__Problem details__
Your answer must be the lines from the one holding "Click the answer box for h = 0.1" through the final line of the entries below, copied exactly, with no pictures.

__Dataset excerpts__

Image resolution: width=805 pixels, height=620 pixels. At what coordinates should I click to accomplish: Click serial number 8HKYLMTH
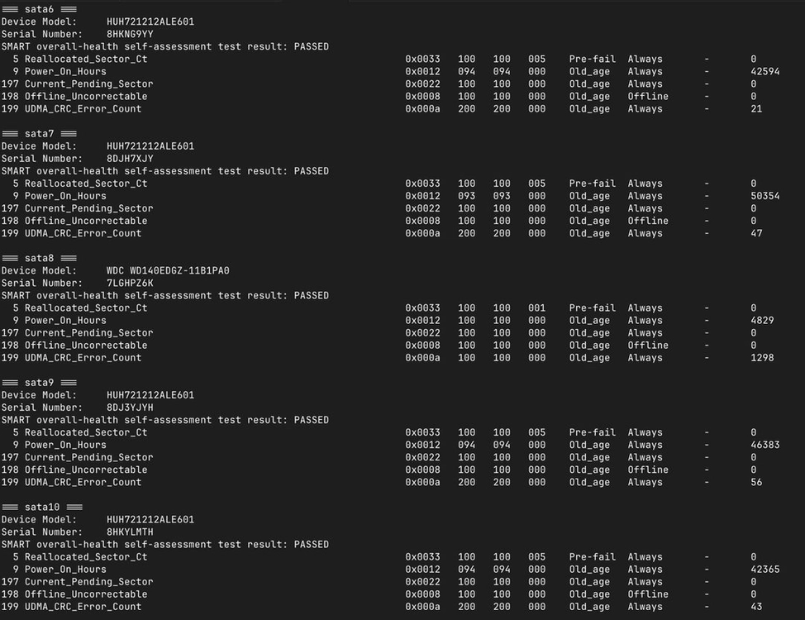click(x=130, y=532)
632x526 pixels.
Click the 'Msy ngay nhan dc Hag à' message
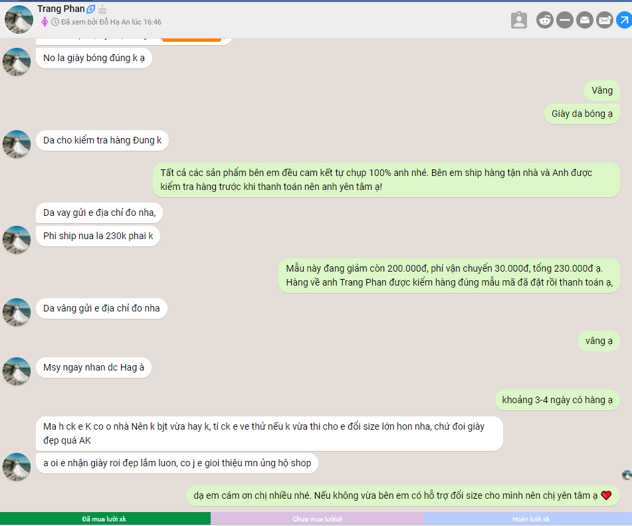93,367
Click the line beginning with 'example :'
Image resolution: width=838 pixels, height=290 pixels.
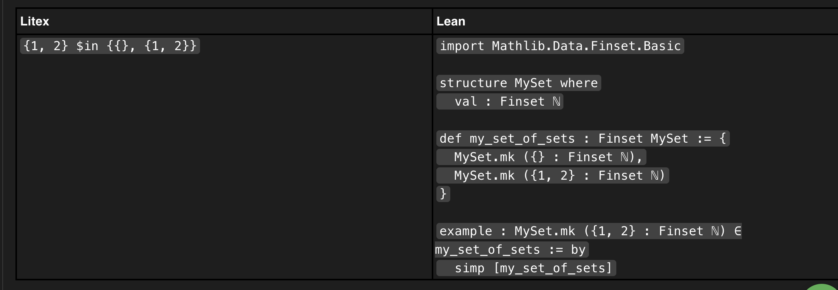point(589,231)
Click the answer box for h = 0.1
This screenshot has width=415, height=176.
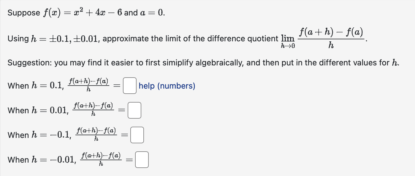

__The answer__
Click the answer box for h = 0.1
This screenshot has width=415, height=176.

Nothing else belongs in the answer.